___ SEÇÃO DO DOCUMENTO ___

Por exemplo, hoje me veio a memória o dia em que uma mulher bela e sensível me mostrou o poema do e.e.cummings “nalgum lugar”, que ela conhecia por conta da sua musicalização que o Zeca Baleiro fez, e eu apesar de ter ouvido muito o Baleiro, desconhecia o poeta, que posteriormente, se tornou referência em meus rabiscos (tinha eu dezoito ou dezenove anos na ocasião).  E junto com tal lembrança do momento citado vieram, como que automaticamente, flashes do que teria sido minha vida com esta mulher: e foram devaneios não vividos tão vívidos, belos, excitantes, contagiantes e plenos, que pareceram naquele instante tão reais, que senti uma tristeza incomensurável de não os ter sentidos, provados, vividos.
Ou outra lembrança repentina que tive a alguns dias, de um outro encontro com outra mulher, dessa vez com uma daquelas pessoas raras que parecem conhecer nossa alma, nosso duplo e que por motivos outros também não foram vividos (ditos morais idiotas que as vezes nos dominam) e que de repente vieram lembranças do que não existiu, mas tão intensas e lindas e únicas, que pareciam mais reais que outras realmente vividas.

___

▸ **REQUISITOS**
1. Para cada afirmação a seguir, informe se ela concorda com o trecho sobre lembranças (sim ou não) e cite as palavras do trecho que decidem a questão. (a) A mulher conhecia o poema por causa da musicalização de Zeca Baleiro. (b) Quem narra já conhecia o poeta e.e.cummings antes daquele dia. (c) As lembranças do encontro com a segunda mulher pareciam menos reais que outras realmente vividas.
2. Transcreva sem alterações o trecho sobre lembranças, começando em "Ou outra lembrança" e indo até "outras realmente vividas.", inclusive.

___ REGISTROS ___

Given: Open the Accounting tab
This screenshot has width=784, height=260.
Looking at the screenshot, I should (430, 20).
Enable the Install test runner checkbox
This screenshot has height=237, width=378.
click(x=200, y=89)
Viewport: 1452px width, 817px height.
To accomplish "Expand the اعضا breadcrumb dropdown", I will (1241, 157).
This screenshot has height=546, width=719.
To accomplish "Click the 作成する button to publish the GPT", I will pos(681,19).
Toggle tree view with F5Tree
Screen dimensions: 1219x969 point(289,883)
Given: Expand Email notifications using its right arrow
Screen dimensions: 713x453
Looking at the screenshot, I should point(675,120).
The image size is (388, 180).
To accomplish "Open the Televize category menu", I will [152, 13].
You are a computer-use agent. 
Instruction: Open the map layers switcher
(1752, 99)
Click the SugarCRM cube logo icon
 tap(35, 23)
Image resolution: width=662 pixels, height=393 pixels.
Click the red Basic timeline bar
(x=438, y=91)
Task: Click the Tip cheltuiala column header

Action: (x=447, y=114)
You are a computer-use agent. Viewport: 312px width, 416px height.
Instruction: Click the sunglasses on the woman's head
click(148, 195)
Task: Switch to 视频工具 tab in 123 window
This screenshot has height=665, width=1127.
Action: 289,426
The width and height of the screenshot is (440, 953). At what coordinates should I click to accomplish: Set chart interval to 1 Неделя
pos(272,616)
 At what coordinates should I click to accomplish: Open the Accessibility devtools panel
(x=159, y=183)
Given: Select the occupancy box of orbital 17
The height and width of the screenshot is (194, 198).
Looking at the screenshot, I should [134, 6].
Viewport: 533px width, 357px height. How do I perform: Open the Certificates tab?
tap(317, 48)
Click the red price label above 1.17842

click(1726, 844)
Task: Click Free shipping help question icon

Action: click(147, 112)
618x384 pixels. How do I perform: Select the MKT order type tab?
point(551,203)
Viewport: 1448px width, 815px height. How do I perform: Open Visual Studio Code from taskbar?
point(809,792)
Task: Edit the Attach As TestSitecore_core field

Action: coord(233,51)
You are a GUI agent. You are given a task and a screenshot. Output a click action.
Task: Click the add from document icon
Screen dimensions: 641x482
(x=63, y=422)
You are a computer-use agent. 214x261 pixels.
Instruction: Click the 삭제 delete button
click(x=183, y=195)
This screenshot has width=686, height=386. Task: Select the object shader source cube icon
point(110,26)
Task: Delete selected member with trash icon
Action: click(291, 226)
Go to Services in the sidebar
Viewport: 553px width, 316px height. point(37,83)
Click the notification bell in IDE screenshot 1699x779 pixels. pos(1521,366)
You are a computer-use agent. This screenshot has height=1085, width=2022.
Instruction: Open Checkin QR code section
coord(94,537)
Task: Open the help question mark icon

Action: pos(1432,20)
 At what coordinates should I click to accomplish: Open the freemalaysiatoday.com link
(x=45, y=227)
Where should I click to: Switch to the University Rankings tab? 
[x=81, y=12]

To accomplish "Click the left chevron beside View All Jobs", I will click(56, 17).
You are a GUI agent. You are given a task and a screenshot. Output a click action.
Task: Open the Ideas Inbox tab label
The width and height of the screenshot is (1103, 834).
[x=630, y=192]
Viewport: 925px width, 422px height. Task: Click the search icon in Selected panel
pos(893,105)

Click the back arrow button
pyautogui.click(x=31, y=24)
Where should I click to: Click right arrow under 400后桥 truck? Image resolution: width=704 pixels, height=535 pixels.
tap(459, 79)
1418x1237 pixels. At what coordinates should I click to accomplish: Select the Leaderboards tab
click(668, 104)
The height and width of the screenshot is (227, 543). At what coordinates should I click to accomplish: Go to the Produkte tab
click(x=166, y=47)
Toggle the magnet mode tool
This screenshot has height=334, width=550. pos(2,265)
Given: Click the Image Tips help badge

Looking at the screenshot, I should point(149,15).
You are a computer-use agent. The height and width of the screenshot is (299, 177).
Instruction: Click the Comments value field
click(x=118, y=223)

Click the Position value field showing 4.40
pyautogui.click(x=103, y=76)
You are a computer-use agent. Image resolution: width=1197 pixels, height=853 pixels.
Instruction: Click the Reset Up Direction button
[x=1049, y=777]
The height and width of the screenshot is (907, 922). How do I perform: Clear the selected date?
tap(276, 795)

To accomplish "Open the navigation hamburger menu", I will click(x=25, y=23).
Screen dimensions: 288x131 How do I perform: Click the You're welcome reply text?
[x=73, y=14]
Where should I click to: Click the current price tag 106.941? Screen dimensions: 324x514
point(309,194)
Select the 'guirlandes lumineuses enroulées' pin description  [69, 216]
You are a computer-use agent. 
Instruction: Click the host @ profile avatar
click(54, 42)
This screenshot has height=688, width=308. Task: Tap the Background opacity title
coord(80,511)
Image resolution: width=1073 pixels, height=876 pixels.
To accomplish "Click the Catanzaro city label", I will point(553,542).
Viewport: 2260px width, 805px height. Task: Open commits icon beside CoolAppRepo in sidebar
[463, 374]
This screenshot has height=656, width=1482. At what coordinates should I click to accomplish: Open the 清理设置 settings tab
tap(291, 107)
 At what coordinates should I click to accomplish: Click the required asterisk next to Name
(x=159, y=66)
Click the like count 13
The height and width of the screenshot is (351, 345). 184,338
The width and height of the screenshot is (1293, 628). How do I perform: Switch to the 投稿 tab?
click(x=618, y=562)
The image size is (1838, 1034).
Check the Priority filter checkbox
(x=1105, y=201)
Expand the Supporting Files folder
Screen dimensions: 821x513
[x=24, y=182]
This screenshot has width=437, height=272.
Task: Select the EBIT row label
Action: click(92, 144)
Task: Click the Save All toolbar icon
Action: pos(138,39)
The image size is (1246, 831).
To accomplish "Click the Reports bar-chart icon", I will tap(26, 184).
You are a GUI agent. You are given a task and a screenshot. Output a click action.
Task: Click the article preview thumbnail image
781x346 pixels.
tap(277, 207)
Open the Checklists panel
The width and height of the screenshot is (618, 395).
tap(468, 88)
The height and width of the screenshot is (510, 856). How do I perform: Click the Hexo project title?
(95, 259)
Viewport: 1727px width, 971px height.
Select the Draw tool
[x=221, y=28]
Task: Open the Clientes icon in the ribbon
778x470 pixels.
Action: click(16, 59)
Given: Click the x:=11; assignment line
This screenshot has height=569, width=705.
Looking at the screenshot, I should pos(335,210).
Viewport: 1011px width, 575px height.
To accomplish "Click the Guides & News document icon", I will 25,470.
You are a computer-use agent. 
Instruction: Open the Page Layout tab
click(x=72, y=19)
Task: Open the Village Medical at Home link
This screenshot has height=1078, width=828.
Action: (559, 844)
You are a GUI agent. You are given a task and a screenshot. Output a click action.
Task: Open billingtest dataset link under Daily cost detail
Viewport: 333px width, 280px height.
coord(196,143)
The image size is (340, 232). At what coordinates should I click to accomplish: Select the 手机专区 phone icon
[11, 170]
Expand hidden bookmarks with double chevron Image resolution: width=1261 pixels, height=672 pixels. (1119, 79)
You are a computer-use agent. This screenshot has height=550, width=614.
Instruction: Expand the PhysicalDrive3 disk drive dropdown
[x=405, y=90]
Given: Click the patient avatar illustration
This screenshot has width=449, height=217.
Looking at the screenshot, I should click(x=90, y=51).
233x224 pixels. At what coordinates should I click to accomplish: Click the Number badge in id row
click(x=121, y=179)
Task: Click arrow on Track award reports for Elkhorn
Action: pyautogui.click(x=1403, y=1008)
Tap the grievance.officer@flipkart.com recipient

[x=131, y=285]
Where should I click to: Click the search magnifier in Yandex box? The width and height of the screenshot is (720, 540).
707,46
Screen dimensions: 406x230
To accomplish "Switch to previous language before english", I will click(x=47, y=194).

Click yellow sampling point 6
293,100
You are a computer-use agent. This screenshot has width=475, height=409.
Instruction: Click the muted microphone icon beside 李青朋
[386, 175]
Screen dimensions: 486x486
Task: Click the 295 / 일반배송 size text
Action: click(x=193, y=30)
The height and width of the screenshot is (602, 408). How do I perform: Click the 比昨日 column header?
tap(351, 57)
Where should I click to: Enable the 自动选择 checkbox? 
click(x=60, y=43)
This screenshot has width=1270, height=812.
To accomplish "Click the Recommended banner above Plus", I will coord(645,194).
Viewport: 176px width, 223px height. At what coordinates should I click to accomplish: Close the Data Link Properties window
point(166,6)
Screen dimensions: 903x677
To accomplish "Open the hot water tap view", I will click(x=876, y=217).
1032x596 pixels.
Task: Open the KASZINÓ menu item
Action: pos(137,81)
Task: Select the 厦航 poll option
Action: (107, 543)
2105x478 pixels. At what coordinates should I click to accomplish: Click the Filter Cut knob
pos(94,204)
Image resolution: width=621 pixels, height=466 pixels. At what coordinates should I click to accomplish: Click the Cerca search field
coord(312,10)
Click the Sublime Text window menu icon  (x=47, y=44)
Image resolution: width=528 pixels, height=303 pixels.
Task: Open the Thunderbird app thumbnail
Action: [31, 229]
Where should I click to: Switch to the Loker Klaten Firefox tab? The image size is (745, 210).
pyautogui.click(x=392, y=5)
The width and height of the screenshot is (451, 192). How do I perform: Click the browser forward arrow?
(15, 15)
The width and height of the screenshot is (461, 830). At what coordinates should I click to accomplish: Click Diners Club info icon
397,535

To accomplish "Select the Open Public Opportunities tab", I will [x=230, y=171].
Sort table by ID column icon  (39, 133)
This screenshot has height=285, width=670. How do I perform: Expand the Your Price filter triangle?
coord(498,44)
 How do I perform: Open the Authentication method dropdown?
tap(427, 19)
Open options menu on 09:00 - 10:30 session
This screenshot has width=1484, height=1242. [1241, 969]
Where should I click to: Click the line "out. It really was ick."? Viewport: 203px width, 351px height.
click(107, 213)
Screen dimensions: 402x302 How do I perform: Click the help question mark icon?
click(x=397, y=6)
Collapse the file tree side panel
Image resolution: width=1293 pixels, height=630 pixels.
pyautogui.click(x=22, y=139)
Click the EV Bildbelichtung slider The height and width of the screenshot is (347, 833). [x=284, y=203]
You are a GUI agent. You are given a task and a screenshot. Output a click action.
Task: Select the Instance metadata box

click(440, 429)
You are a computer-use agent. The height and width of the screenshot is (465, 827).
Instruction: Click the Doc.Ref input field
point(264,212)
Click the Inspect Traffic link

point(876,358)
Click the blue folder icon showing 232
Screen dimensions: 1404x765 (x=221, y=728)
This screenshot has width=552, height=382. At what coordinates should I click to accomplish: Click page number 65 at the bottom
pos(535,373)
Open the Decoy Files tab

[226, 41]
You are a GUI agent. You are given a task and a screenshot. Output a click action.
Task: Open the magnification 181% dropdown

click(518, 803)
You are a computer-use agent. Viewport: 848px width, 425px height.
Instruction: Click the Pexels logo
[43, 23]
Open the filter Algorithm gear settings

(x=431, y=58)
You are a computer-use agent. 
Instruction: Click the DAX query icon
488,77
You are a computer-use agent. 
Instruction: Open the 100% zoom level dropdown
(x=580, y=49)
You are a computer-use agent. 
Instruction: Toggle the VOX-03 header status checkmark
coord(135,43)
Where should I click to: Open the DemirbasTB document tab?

___

▸ **RESPOSTAS ESCRITAS**
1.
(a) Sim: "que ela conhecia por conta da sua musicalização que o Zeca Baleiro fez".
(b) Não: "eu apesar de ter ouvido muito o Baleiro, desconhecia o poeta".
(c) Não: "pareciam mais reais que outras realmente vividas".

2.
Ou outra lembrança repentina que tive a alguns dias, de um outro encontro com outra mulher, dessa vez com uma daquelas pessoas raras que parecem conhecer nossa alma, nosso duplo e que por motivos outros também não foram vividos (ditos morais idiotas que as vezes nos dominam) e que de repente vieram lembranças do que não existiu, mas tão intensas e lindas e únicas, que pareciam mais reais que outras realmente vividas.